Exploring the Electronic Nature of Spinel Oxides: A Review of Their Electron Interactions and Prospects

TL;DR

This review explores the diverse electronic properties of spinel oxides like LiV2O4, LiTi2O4, and MgTi2O4, highlighting their unique phenomena such as heavy fermion behaviour, superconductivity, and metal-insulator transitions, and discusses their technological potential.

Contribution

It provides a comprehensive synthesis of experimental and theoretical insights into the electronic phenomena of key spinel oxides, emphasizing their structural and compositional influences.

Findings

LiV2O4 exhibits heavy fermion behaviour due to geometrical frustration.

LiTi2O4 is the first oxide superconductor with unconventional pairing mechanisms.
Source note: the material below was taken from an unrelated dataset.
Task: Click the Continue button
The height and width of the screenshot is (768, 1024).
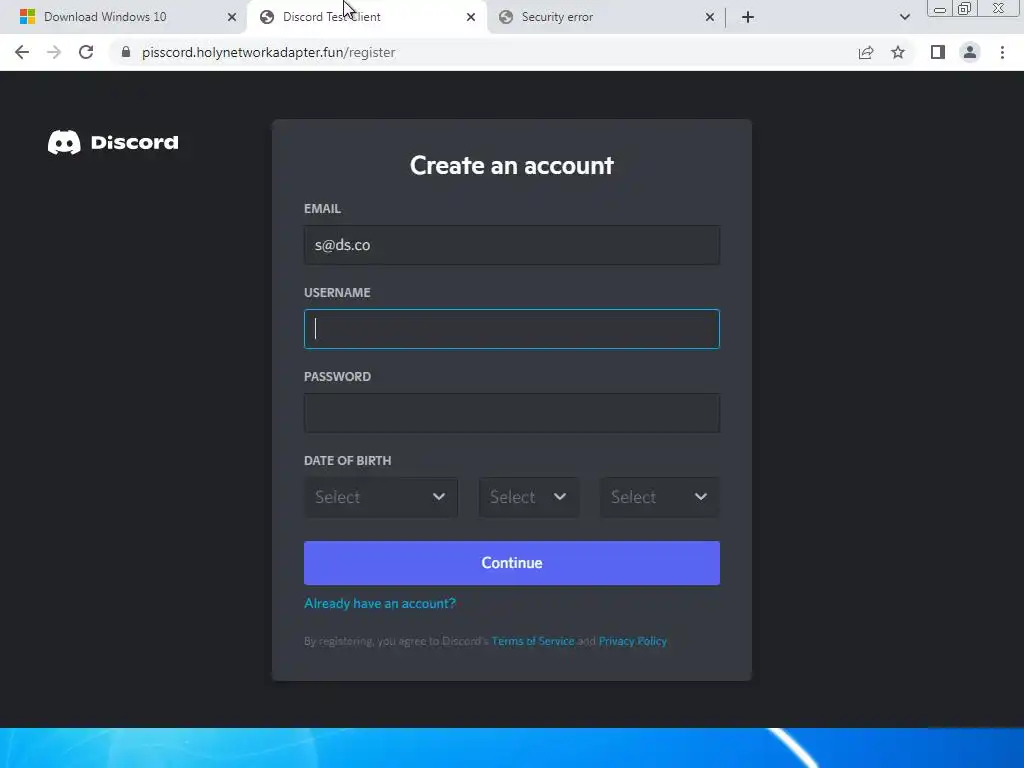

MgTi2O4 shows a metal-insulator transition driven by orbital ordering and Ti-Ti dimerization.

Abstract

This review discusses the multifaceted electronic properties of spinel oxides with a particular focus on Lithium Vanadate (LiV2O4), Lithium Titanate (LiTi2O4), and Magnesium Titanate (MgTi2O4). We selected LiTi2O4, LiV2O4, and MgTi2O4 because they serve as quintessential examples of spinel oxides' diverse and intriguing electronic phenomena. LiV2O4 heavy fermion behaviour challenges traditional theories in d-electron systems, LiTi2O4 being the first oxide superconductor provides critical insights into unconventional superconductivity driven by strong electron-phonon interactions, and MgTi2O4 pronounced orbital ordering and metalinsulator transition offers a clear model for exploring electron-lattice coupling. This shows how the inherent structural versatility of the spinel lattice, characterised by its cubic close-packed oxygen network and variable cation distributions, enables a rich interplay of electron-electron correlations, electron-lattice coupling, and orbital degrees of freedom. In LiV2O4, the combination of mixed-valence vanadium ions and a geometrically frustrated pyrochlore lattice gives rise to heavy fermion behaviour, whereas LiTi2O4 exhibits unconventional superconductivity driven by a high density of states at the Fermi level and strong electronphonon interactions. MgTi2O4 undergoes a pronounced metal-insulator transition, where orbital ordering triggers a Peierls-like distortion that stabilises a low-temperature insulating state through Ti-Ti dimerization. How the composition of these compounds affects their properties, based on both theoretical research and experimental findings, is illustrated by this review. It illustrates the promise of Spinels in practical technologies such as energy storage, electrocatalysis, and high-temperature lubrication.